Wednesday, March 28, 2012

Road Blocks

road_block I’ve been thinking about my friend and fellow blogger, Andrew’s, comments he made in a previous post.  I am humbled by the fact that I’m still his favorite blogger, but I also agree that we’ve both been through a lot in the several years that we’ve been blogging and have managed to do well in spite of everything. 

I started blogging in May of 2004 thanks to my friend Patrick who I briefly dated around that time.  I was newly divorced and playing the field a bit in terms of dating.  It seems like such a long time ago.  I have had many ups and downs in that time in addition to facing several road blocks along the way.  I think, however, that as annoying, frustrating, or hurtful road blocks may seem at the time, sometimes they help us move in a better direction. 

The many dating fiascos I encountered in the last eight years have taught me to not settle, to know what is important in a relationship, and to trust my instincts.  If I hadn’t dated Marty, I probably wouldn’t have become Catholic and therefore, may not have ever met Matt.  Having kissed the few frogs along the way, I realize what a gem I’ve found in Matt.  He is definitely a keeper. 

If hadn’t needed health insurance, I wouldn’t have gone back to teaching.  If I hadn’t gone back to teaching, I would probably have not pursued my library degree.  In spite of the frustrations I found in teaching, it ultimately lead to the career that has been my calling. 

When the going got tough from time to time, I often fantasized about starting over in a new city – running away from home so to speak.  I never found the courage to actually go through with it.  But if the state budget cuts hadn’t taken away my plan to become the librarian back in Hereford, I never would have moved to San Antonio where I finally found the right job, the right city, and the right man. 
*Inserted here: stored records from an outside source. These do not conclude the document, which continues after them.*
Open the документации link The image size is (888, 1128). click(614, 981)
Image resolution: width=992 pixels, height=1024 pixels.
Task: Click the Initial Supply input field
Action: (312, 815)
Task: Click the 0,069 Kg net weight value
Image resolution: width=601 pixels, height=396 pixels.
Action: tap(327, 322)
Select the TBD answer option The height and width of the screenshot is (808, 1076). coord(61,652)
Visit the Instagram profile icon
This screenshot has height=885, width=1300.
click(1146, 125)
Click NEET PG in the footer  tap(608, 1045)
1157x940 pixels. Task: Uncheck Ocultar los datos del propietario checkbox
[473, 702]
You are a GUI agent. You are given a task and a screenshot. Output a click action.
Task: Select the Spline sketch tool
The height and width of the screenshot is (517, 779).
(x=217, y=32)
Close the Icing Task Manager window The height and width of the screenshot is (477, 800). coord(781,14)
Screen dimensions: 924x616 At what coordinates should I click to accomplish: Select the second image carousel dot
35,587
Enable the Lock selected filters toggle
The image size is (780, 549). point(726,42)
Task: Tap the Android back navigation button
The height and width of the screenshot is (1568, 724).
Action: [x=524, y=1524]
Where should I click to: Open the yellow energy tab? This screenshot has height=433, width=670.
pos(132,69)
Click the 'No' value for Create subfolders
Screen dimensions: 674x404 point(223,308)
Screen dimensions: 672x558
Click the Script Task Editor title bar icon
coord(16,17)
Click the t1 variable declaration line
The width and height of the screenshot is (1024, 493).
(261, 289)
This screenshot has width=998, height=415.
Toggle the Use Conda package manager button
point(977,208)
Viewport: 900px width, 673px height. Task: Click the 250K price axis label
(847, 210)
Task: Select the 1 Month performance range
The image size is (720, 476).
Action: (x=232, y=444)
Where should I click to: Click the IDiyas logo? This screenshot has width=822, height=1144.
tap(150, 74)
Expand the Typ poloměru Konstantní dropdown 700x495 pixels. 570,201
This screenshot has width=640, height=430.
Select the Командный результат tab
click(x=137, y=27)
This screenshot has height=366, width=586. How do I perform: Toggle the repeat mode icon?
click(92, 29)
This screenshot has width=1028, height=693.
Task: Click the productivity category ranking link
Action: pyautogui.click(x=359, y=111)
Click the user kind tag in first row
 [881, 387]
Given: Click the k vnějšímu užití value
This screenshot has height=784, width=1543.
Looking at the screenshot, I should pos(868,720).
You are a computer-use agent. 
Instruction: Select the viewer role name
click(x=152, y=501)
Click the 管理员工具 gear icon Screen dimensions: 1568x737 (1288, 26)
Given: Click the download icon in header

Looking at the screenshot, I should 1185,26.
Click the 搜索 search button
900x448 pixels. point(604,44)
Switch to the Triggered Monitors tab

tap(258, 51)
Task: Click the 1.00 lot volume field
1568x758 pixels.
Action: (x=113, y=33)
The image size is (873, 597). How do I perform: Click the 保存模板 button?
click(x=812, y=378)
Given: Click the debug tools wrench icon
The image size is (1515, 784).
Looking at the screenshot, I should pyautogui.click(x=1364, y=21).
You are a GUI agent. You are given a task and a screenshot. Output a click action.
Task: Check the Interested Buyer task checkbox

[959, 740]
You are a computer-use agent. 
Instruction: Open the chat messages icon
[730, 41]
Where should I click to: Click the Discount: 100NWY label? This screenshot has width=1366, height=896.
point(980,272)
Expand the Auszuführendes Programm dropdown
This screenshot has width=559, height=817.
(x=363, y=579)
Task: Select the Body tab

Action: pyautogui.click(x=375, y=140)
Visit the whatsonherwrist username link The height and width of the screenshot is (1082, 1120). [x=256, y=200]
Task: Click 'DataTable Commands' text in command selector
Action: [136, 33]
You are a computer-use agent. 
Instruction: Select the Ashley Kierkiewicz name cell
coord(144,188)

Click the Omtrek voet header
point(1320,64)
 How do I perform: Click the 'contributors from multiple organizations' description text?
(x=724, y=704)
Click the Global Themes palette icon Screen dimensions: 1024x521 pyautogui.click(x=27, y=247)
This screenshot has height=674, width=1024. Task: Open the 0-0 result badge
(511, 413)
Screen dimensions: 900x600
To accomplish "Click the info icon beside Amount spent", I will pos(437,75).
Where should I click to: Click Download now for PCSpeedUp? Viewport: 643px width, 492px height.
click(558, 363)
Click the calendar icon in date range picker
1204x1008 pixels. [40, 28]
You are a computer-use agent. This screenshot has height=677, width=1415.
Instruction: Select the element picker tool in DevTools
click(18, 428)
So perhaps Andrew is right that I’ve reinvented myself.  I started as a struggling single parent trying to figure out the rules of dating again and living the small town life.  Now, I’ve moved to a big city (though with a small town “feel”), changed careers, and finally found love the way it is supposed be.  Oh, and now I’m a basketball fan, too.  While life is not completely perfect here – I still haven’t really found a “home” church and it’s kind of tough financially right now, I have to say that life is pretty good overall.


Leann said...

Isn't it amazing to look back and see the transitions and growth? If anyone had ever told us.........

Anonymous said...

Andrew's words were really kind and truthful! I really admire your choice to move and pursue what you really wanted. I'm very happy that you've found someone you like and have a job that you enjoy (most of the time - except for testing:P) ) these things are really wonderful!